Radiotherapy is a palliative treatment for the symptoms of metastatic disease and also improves the symptoms of carcinoid syndrome. Lutetium-177 dotatate is a radiolabeled somatostatin analog used as peptide receptor radionuclide therapy (PRRT). It is FDA-approved for the treatment of somatostatin receptor-positive gastroenteropancreatic NETs. There are currently no randomized data, but treatment efficacy and positive outcomes have been reported when PRRT is used for PanNETs, pheochromocytomas, paragangliomas, and bronchopulmonary/thymic NETs (15).
The treatment regimen changes made by the MUC for our patient during the follow-up period are shown in Table 1. As the patient’s condition progresses, the patient will be evaluated for PRRT lutetium-177 dotatate. For lesions in the liver, liver-targeted treatment options may also be considered, such as surgical resection (which may include intraoperative thermal ablation of the lesions), hepatic arterial embolization, percutaneous thermal ablation (including bland transarterial embolization, chemoembolization, and radioembolization), and stereotactic ablative body radiotherapy.
Conclusion
Primary renal WD-NETs are extremely rare.

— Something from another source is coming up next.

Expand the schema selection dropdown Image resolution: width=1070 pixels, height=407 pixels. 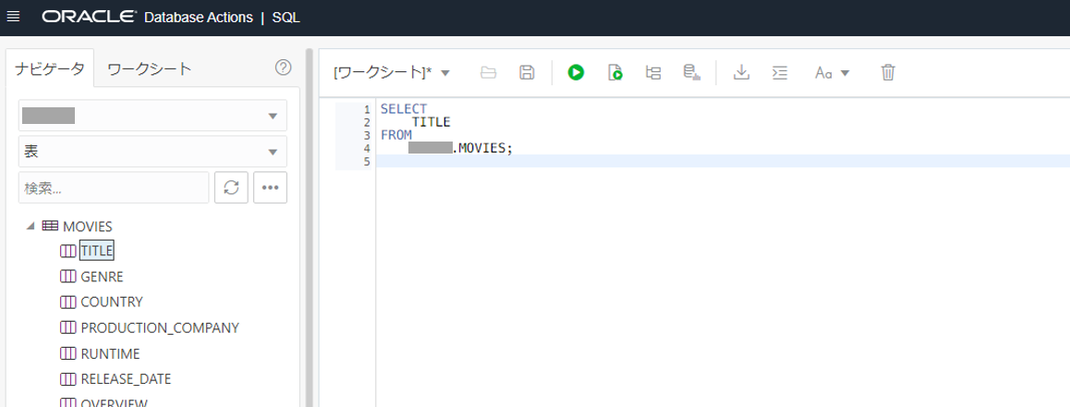tap(153, 115)
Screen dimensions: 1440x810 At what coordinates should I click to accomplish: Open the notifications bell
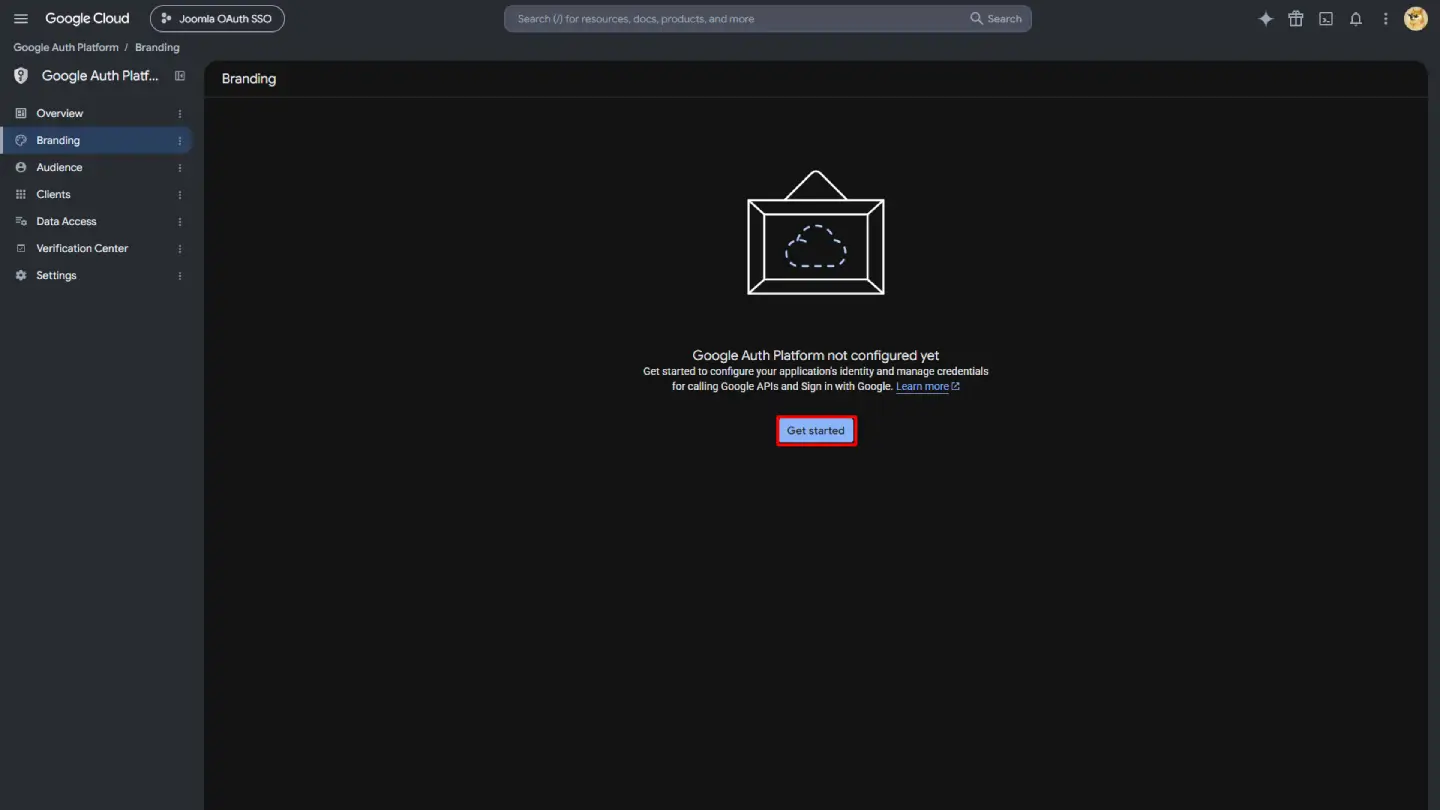click(1356, 19)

It is a relatively low-grade malignancy, but local invasion, lymph node involvement, and distant metastasis may occur in patients. Therefore, long-term follow-up is necessary. A cut-off value above 3% for Ki-67 proliferative index is considered to be indicative of an unfavorable prognosis for patient follow-up. Serum and urine biomarkers may be negative even in metastatic cases. SRS is a valuable imaging modality for the detection and staging of recurrence or metastasis. There is no defined treatment algorithm. Partial or radical nephrectomy should be performed in localized disease. The efficacy of chemotherapy and somatostatin analogs in metastatic disease is controversial.